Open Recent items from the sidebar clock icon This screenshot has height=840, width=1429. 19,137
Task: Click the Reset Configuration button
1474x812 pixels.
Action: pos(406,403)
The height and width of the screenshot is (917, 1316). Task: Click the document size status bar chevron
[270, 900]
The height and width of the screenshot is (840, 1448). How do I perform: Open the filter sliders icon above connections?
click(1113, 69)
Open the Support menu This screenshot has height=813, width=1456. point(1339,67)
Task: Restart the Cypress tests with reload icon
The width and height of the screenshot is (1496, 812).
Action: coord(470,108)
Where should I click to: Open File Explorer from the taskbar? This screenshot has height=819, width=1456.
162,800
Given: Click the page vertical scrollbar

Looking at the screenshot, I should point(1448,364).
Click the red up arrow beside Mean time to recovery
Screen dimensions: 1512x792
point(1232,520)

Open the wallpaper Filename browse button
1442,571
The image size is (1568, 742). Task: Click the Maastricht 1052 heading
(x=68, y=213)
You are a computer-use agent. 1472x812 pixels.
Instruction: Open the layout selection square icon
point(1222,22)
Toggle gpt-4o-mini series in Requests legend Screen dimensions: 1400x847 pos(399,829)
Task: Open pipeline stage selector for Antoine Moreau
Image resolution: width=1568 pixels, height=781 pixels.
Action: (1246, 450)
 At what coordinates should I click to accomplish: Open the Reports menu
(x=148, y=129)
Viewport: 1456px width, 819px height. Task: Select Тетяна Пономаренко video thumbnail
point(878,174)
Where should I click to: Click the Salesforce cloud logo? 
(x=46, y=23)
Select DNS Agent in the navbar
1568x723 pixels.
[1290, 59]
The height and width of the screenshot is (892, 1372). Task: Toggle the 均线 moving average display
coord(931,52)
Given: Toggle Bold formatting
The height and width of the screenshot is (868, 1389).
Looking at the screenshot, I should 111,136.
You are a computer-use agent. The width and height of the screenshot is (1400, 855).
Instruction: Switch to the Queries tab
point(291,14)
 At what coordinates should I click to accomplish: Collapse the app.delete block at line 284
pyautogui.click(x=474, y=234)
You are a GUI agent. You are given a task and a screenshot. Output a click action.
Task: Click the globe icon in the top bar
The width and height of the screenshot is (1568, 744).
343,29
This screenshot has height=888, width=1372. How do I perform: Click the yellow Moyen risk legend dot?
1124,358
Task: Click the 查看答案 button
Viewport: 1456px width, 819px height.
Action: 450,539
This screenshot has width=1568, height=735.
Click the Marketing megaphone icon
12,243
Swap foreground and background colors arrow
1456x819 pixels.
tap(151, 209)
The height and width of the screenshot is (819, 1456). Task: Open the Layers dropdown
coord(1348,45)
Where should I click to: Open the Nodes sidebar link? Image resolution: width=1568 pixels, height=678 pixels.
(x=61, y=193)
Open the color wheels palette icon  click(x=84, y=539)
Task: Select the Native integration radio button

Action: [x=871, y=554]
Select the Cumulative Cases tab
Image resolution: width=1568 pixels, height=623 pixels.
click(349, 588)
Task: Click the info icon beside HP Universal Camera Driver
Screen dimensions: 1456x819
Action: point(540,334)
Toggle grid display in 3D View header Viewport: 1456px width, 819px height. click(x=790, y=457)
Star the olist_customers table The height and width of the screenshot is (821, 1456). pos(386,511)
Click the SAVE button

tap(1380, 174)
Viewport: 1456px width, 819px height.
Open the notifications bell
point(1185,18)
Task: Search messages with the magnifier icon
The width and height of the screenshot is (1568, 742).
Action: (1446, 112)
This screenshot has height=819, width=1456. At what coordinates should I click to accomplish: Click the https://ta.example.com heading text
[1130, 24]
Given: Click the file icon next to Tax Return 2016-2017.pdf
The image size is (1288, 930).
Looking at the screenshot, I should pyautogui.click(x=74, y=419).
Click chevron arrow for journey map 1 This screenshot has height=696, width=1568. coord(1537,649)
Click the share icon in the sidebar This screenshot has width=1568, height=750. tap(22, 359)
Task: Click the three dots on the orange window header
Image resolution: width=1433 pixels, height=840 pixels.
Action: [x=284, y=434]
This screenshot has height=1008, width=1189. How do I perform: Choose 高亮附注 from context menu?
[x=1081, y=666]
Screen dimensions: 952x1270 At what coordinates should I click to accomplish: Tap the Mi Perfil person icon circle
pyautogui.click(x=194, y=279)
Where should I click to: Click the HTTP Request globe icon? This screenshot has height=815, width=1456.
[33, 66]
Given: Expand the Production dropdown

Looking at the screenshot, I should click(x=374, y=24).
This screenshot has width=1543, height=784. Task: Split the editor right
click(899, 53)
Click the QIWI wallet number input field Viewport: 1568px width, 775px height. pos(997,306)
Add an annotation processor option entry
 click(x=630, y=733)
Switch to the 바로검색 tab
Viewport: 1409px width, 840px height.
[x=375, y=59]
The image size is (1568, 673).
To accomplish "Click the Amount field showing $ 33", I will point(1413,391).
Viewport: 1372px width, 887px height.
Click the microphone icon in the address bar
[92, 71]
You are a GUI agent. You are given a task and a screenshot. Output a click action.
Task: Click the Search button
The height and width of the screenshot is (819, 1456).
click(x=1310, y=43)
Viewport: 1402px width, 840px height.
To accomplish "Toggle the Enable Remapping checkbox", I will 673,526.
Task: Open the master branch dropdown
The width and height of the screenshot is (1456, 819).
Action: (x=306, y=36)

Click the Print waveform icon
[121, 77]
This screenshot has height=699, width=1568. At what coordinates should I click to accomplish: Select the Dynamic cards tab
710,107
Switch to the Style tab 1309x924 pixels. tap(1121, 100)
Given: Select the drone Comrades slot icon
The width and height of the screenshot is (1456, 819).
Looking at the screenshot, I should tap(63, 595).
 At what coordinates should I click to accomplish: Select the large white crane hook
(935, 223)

# # # # #

The whole of the data is to be copied out word for word.

> Response for this exercise:
Open Recent items from the sidebar clock icon This screenshot has height=840, width=1429. 19,137
Task: Click the Reset Configuration button
1474x812 pixels.
Action: pos(406,403)
The height and width of the screenshot is (917, 1316). Task: Click the document size status bar chevron
[270, 900]
The height and width of the screenshot is (840, 1448). How do I perform: Open the filter sliders icon above connections?
click(1113, 69)
Open the Support menu This screenshot has height=813, width=1456. point(1339,67)
Task: Restart the Cypress tests with reload icon
The width and height of the screenshot is (1496, 812).
Action: coord(470,108)
Where should I click to: Open File Explorer from the taskbar? This screenshot has height=819, width=1456.
162,800
Given: Click the page vertical scrollbar

Looking at the screenshot, I should point(1448,364).
Click the red up arrow beside Mean time to recovery
Screen dimensions: 1512x792
point(1232,520)

Open the wallpaper Filename browse button
1442,571
The image size is (1568, 742). Task: Click the Maastricht 1052 heading
(x=68, y=213)
You are a computer-use agent. 1472x812 pixels.
Instruction: Open the layout selection square icon
point(1222,22)
Toggle gpt-4o-mini series in Requests legend Screen dimensions: 1400x847 pos(399,829)
Task: Open pipeline stage selector for Antoine Moreau
Image resolution: width=1568 pixels, height=781 pixels.
Action: (1246, 450)
 At what coordinates should I click to accomplish: Open the Reports menu
(x=148, y=129)
Viewport: 1456px width, 819px height. Task: Select Тетяна Пономаренко video thumbnail
point(878,174)
Where should I click to: Click the Salesforce cloud logo? 
(x=46, y=23)
Select DNS Agent in the navbar
1568x723 pixels.
[1290, 59]
The height and width of the screenshot is (892, 1372). Task: Toggle the 均线 moving average display
coord(931,52)
Given: Toggle Bold formatting
The height and width of the screenshot is (868, 1389).
Looking at the screenshot, I should 111,136.
You are a computer-use agent. The width and height of the screenshot is (1400, 855).
Instruction: Switch to the Queries tab
point(291,14)
 At what coordinates should I click to accomplish: Collapse the app.delete block at line 284
pyautogui.click(x=474, y=234)
You are a GUI agent. You are given a task and a screenshot. Output a click action.
Task: Click the globe icon in the top bar
The width and height of the screenshot is (1568, 744).
343,29
This screenshot has height=888, width=1372. How do I perform: Click the yellow Moyen risk legend dot?
1124,358
Task: Click the 查看答案 button
Viewport: 1456px width, 819px height.
Action: 450,539
This screenshot has width=1568, height=735.
Click the Marketing megaphone icon
12,243
Swap foreground and background colors arrow
1456x819 pixels.
tap(151, 209)
The height and width of the screenshot is (819, 1456). Task: Open the Layers dropdown
coord(1348,45)
Where should I click to: Open the Nodes sidebar link? Image resolution: width=1568 pixels, height=678 pixels.
(x=61, y=193)
Open the color wheels palette icon  click(x=84, y=539)
Task: Select the Native integration radio button

Action: [x=871, y=554]
Select the Cumulative Cases tab
Image resolution: width=1568 pixels, height=623 pixels.
click(349, 588)
Task: Click the info icon beside HP Universal Camera Driver
Screen dimensions: 1456x819
Action: point(540,334)
Toggle grid display in 3D View header Viewport: 1456px width, 819px height. click(x=790, y=457)
Star the olist_customers table The height and width of the screenshot is (821, 1456). pos(386,511)
Click the SAVE button

tap(1380, 174)
Viewport: 1456px width, 819px height.
Open the notifications bell
point(1185,18)
Task: Search messages with the magnifier icon
The width and height of the screenshot is (1568, 742).
Action: (1446, 112)
This screenshot has height=819, width=1456. At what coordinates should I click to accomplish: Click the https://ta.example.com heading text
[1130, 24]
Given: Click the file icon next to Tax Return 2016-2017.pdf
The image size is (1288, 930).
Looking at the screenshot, I should pyautogui.click(x=74, y=419).
Click chevron arrow for journey map 1 This screenshot has height=696, width=1568. coord(1537,649)
Click the share icon in the sidebar This screenshot has width=1568, height=750. tap(22, 359)
Task: Click the three dots on the orange window header
Image resolution: width=1433 pixels, height=840 pixels.
Action: [x=284, y=434]
This screenshot has height=1008, width=1189. How do I perform: Choose 高亮附注 from context menu?
[x=1081, y=666]
Screen dimensions: 952x1270 At what coordinates should I click to accomplish: Tap the Mi Perfil person icon circle
pyautogui.click(x=194, y=279)
Where should I click to: Click the HTTP Request globe icon? This screenshot has height=815, width=1456.
[33, 66]
Given: Expand the Production dropdown

Looking at the screenshot, I should click(x=374, y=24).
This screenshot has width=1543, height=784. Task: Split the editor right
click(899, 53)
Click the QIWI wallet number input field Viewport: 1568px width, 775px height. pos(997,306)
Add an annotation processor option entry
 click(x=630, y=733)
Switch to the 바로검색 tab
Viewport: 1409px width, 840px height.
[x=375, y=59]
The image size is (1568, 673).
To accomplish "Click the Amount field showing $ 33", I will point(1413,391).
Viewport: 1372px width, 887px height.
Click the microphone icon in the address bar
[92, 71]
You are a GUI agent. You are given a task and a screenshot. Output a click action.
Task: Click the Search button
The height and width of the screenshot is (819, 1456).
click(x=1310, y=43)
Viewport: 1402px width, 840px height.
To accomplish "Toggle the Enable Remapping checkbox", I will 673,526.
Task: Open the master branch dropdown
The width and height of the screenshot is (1456, 819).
Action: (x=306, y=36)

Click the Print waveform icon
[121, 77]
This screenshot has height=699, width=1568. At what coordinates should I click to accomplish: Select the Dynamic cards tab
710,107
Switch to the Style tab 1309x924 pixels. tap(1121, 100)
Given: Select the drone Comrades slot icon
The width and height of the screenshot is (1456, 819).
Looking at the screenshot, I should tap(63, 595).
 At what coordinates should I click to accomplish: Select the large white crane hook
(935, 223)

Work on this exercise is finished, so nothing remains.